● **THE TASK**
Please rewrite the items below, replacing "How do I perform" with "How can I do" everywhere and changing nothing else. Leave the pictures out.

● **EXTRACTED INFORMATION**
* * *

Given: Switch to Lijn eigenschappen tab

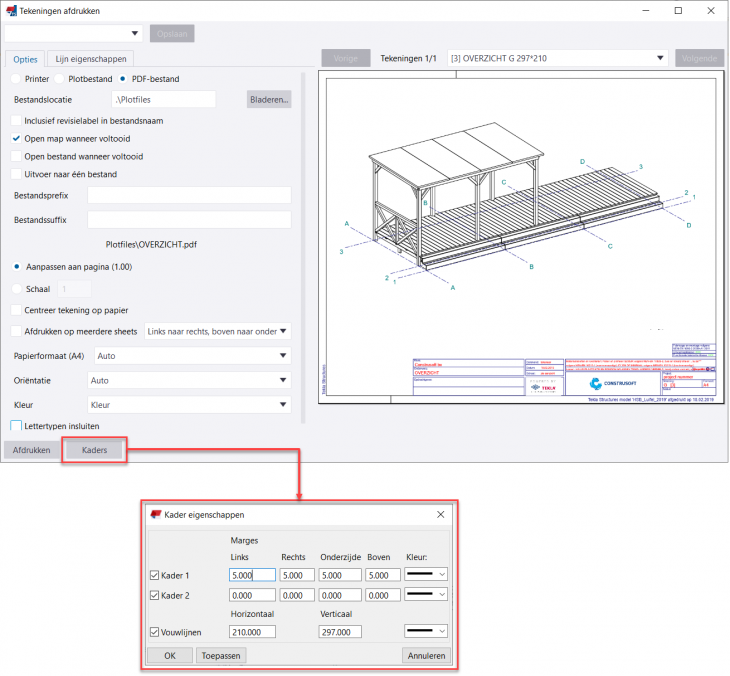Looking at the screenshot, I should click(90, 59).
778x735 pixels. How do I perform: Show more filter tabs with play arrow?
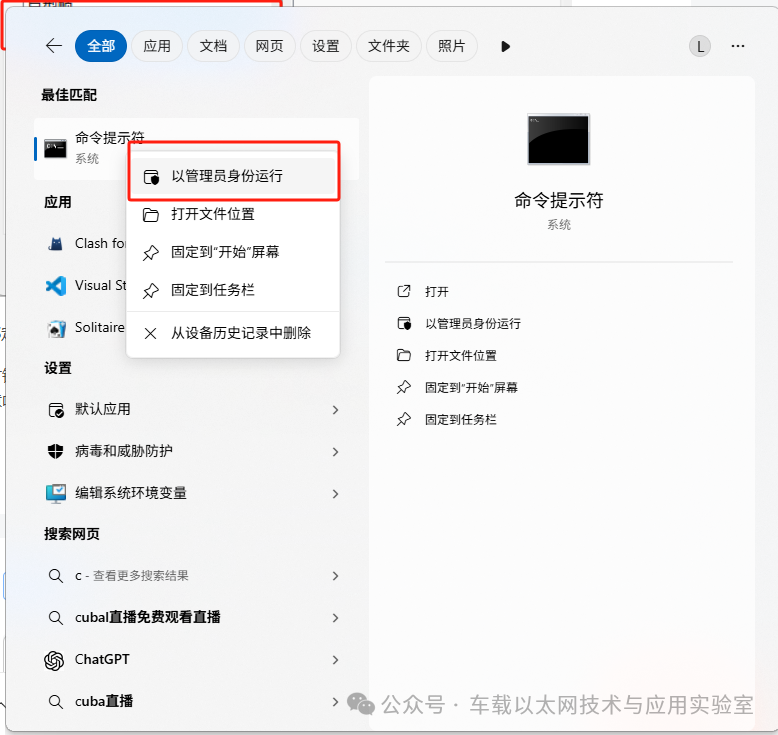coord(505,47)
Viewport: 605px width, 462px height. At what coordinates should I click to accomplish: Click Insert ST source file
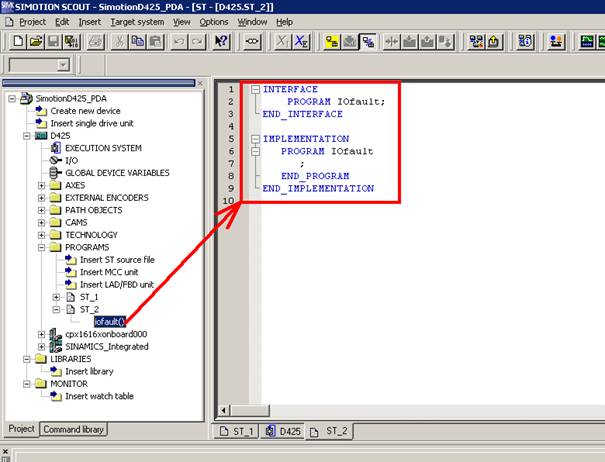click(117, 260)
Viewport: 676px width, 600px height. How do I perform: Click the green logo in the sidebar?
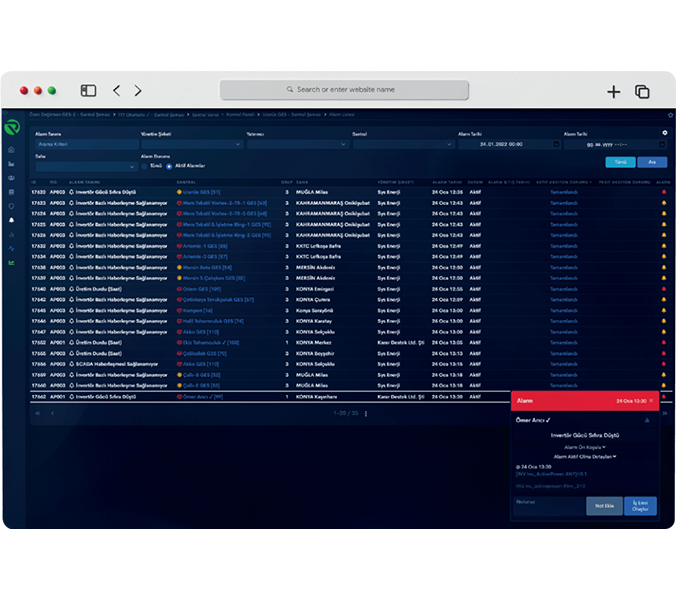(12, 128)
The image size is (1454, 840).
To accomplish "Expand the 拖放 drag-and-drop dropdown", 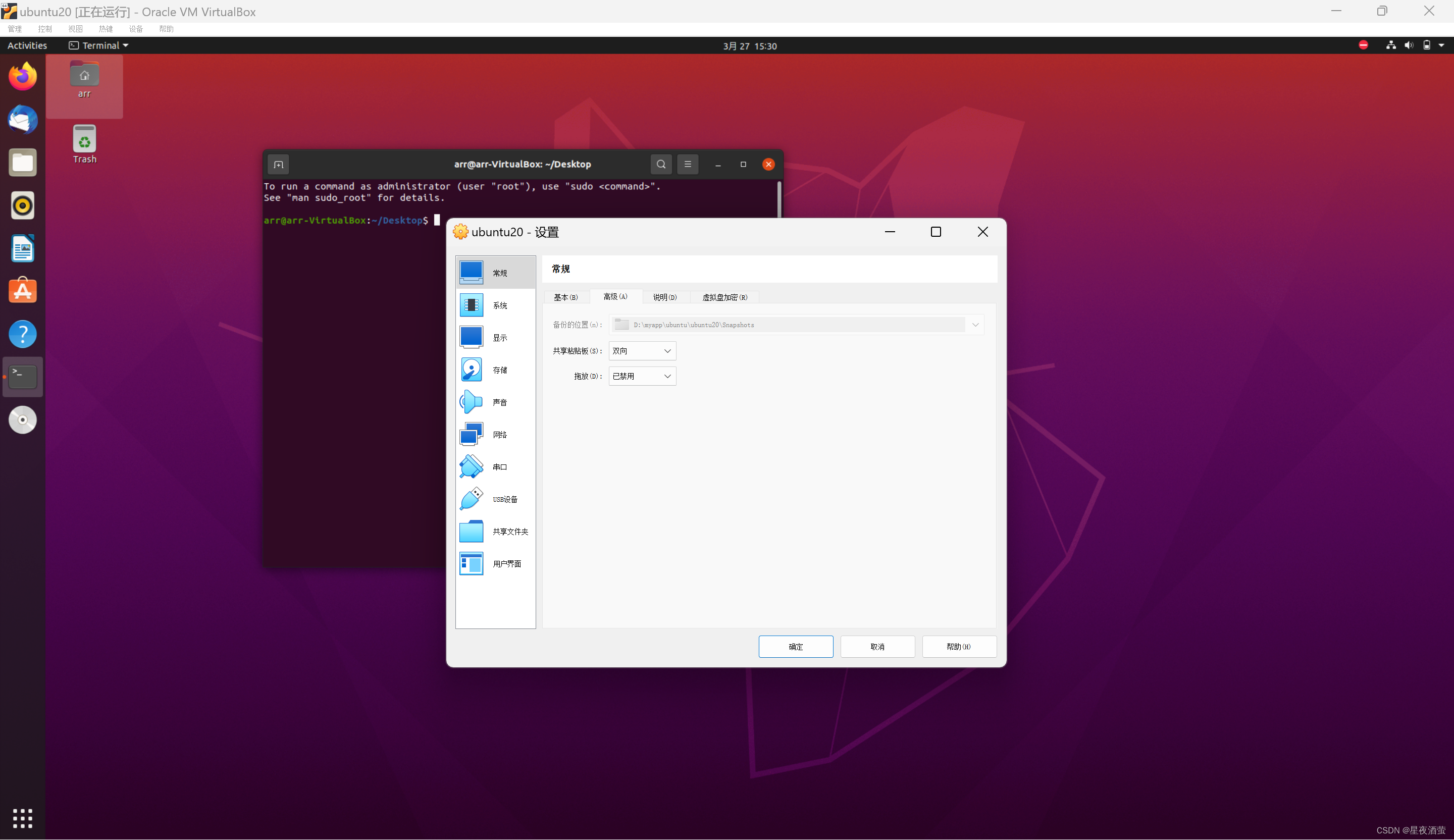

* * *

● **ANSWER TO THE TASK**
Given: Switch to Lijn eigenschappen tab

Looking at the screenshot, I should click(90, 59).
778x735 pixels. How can I do: Show more filter tabs with play arrow?
coord(505,47)
Viewport: 605px width, 462px height. At what coordinates should I click to accomplish: Click Insert ST source file
click(117, 260)
Viewport: 676px width, 600px height. How can I do: Click the green logo in the sidebar?
(12, 128)
The image size is (1454, 840).
To accomplish "Expand the 拖放 drag-and-drop dropdown", 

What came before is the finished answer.